Decorative Initial Tennyson's relations to the visual arts, like those of Dickens, are many and complex. Both he and the great novelist, for example, drew upon the imagery of contemporary and earlier work in the visual arts, particularly upon book illustration. Like Dickens, he created works that proved a major source for mid- and late-Victorian painting. Furthermore, the illustrations of his writings, like those of Dickens, represent major achievements during the golden age of book illustration.

The illustrated edition of Tennyson's poems, which the publisher Edward Moxon brought forth in 1857, is generally considered one of the most outstanding — indeed, perhaps the greatest — illustrated work of its time. Moxon commissioned established artists like Clarkson Stanfield, Daniel Maclise, and William Mulready as well as the core of the Pre-Raphaelite Brotherhood, John Everett Millais, William Holman Hunt, and Dante Gabriel Rossetti.

"The Lady of Shalott," "Mariana," and Tennyson's Arthurian poems inspired many paintings and illustrations, in part because they provided occasion to depict beautiful women. In contrast to both earlier and later poems, In Memoriam received comparatively little attention from illustrators — something suprising despite its enormous popularity. Can you offer an explanation why it may not have inspired illustrators in the way that did, say, "The Lady of Shalott" or Maud, which also had a contemporary setting?

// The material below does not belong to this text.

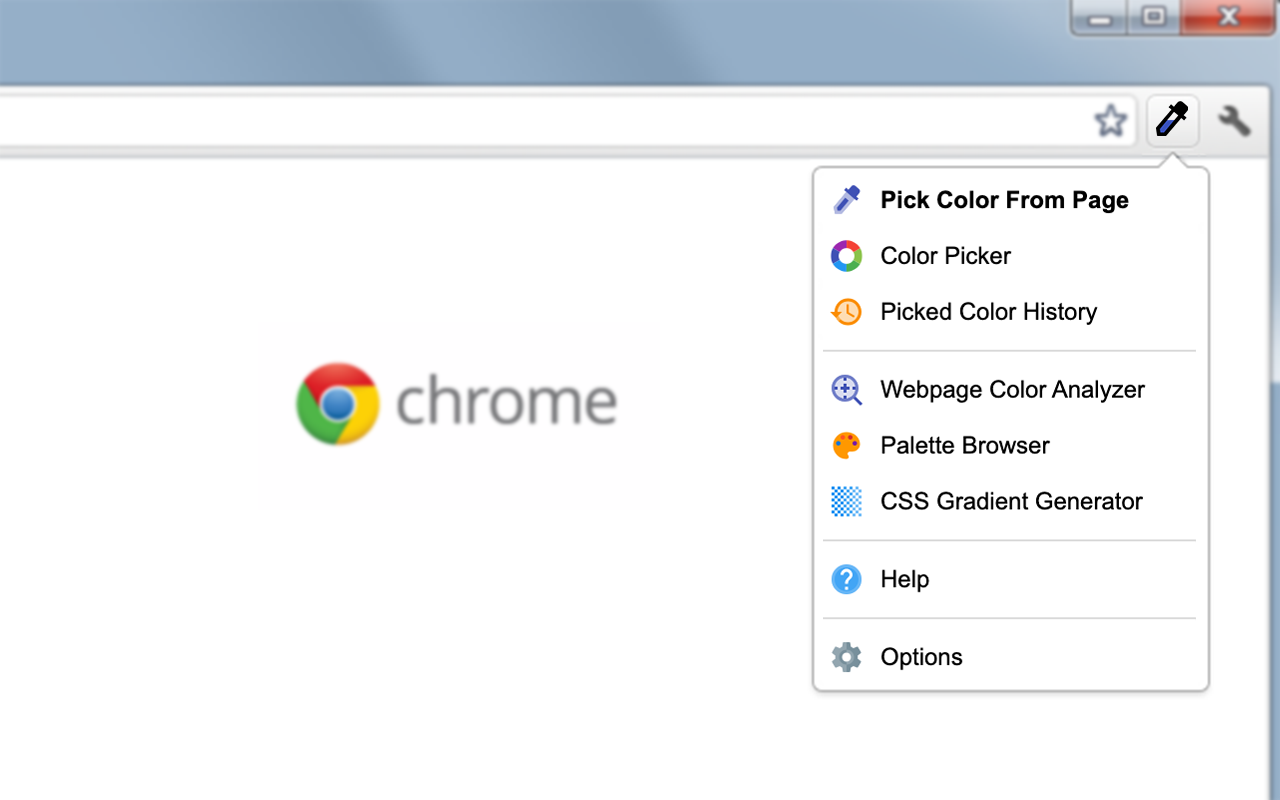The image size is (1280, 800).
Task: Select Color Picker from the menu
Action: [x=945, y=256]
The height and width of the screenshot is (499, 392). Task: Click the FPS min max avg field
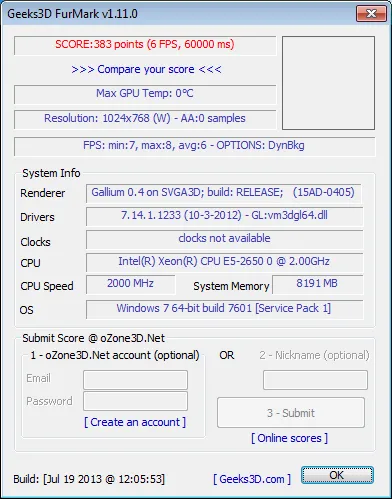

Yet another area of In Memoriam's relation to the arts lies in its connections to contemporary architecture. Victorian architecture employs a wide range of historical and historicizing styles ranging from Romanesque and Gothic on the one hand to Greek, Roman, and Reniassance classicism on the other. Like In Memoriam, whose many voices continually allude to epic, elegy, and a number of other genres and associated styles, Victorian architecture treats styles associated with specific times, places, and functions as a mine of associations. In other words, both Tennyson's experimental epic-elegy and many Victorian buildings treat styles and imagery as signifying elements in a cultural code that they use to say new things about the relation of people and their world.